Liow_Tiong_Lai

Malaysia is investing heavily in transport logistics infrastructure in its bid to become the preferred e-commerce gateway in Asia.

Ttoday at the FIATA World Congress in Kuala Lumpur, Minister of Transport Dato Sri Liow Tiong Lai (pictured) said Malaysia’s Digital Free Trade Zone (DFTZ) would create long-needed disruptive innovation for the logistics industry.

Jointly established with Chinese e-commerce giant Alibaba and located at Kuala Lumpur International Airport (KLIA), the DFTZ comprises a 17.5ha e-fulfilment hub, a 500,000sq ft Satellite Services Hub in Bandar Malaysia’s Kuala Lumpur Internet City and a virtual e-services platform.

“The DFTZ is a special trade zone designed to promote the growth of e-commerce and to capitalise on the exponential growth of the internet economy, making Malaysia the regional fulfilment hub for ASEAN consumers,” said Mr Lai.

“It will serve to facilitate seamless cross-border trade and enable local businesses, especially SMEs, to export their goods easily with the help of leading fulfilment service providers.”

The DFTZ will complement the KLIA Aeropolis, an airport city development of more than 9,000 acres.

“All four of the major integrators and 20 of the world’s top-25 freight forwarders have operations at KLIA Aeropolis. It will be our gateway for South-east Asia, with connectivity of over 1,250 weekly flights within the region,” added Mr Lai.

Alibaba’s logistics arm, Cainiao, is investing Rmb500m ($118m) to set up a 60-acre e-commerce hub within KLIA Aeropolis. Last month Alibaba took majority ownership of Cainiao and announced plans to invest Rmb100bn ($15bn) in its global logistics network over the next five years.

In an interview with The Loadstar, Mr Lai said although Alibaba was instrumental in setting up the DFTZ, this would not exclude other e-commerce players from joining the initiative.

 

“Jack Ma was the one who gave us the idea for the DFTZ last year. Our Prime Minister quickly responded and we launched it in March and it will be ready by November.

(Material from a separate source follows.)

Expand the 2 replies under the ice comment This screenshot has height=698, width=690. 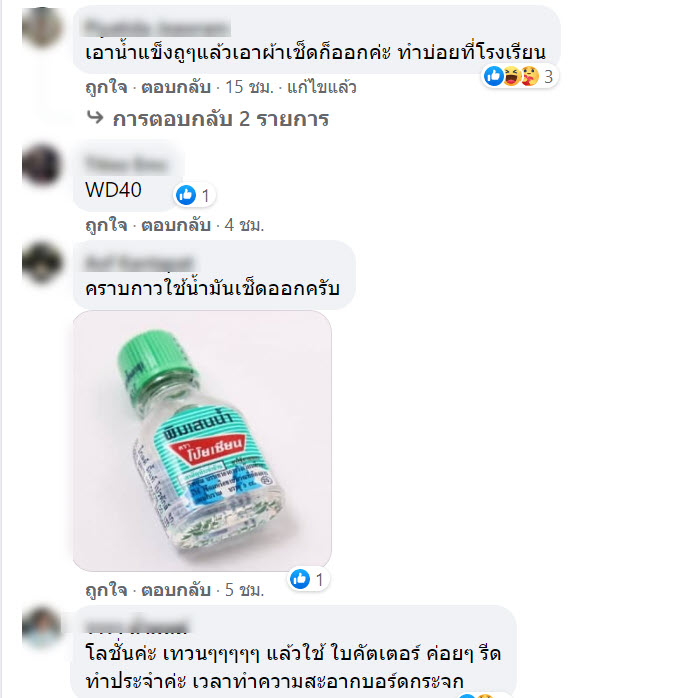pos(220,119)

“A lot of people are worried that Alibaba will stop other players coming in and reduce the local benefits. But we want everyone to come; we welcome Amazon and other players because Jack Ma is not coming here to create a monopoly but to help the local SME companies to grow in this digital era.”

Meanwhile, Malaysia’s other logistics infrastructure investments include a flurry of port and rail projects.

The key railway project is the recently launched East Coast Rail Link, connecting Port Klang with Kuantan port on the east coast. Officials claimed the project could result in 53m tonnes of cargo bypassing Singapore annually by 2030.

Port investments include the third terminal of Port Klang in Carey Island, the new Malacca gateway port, the re-development of Sepanggar port in Kota Kinabalu and the development of a new mega-port in Kuantan.

Despite the new ports in the pipeline, Mr Lai said he was not concerned about potential overcapacity.

“Before the government approves any port we want to see the potential, and who are they are working with, so there won’t be any worries about white elephants.

“For example, with Kuantan deepsea port, there are already players coming in and already customers booking berths, so we know how many teu will be there in the first year and the second year.

“We’re confident that all the ports being built will bring the country economic growth,” he told The Loadstar.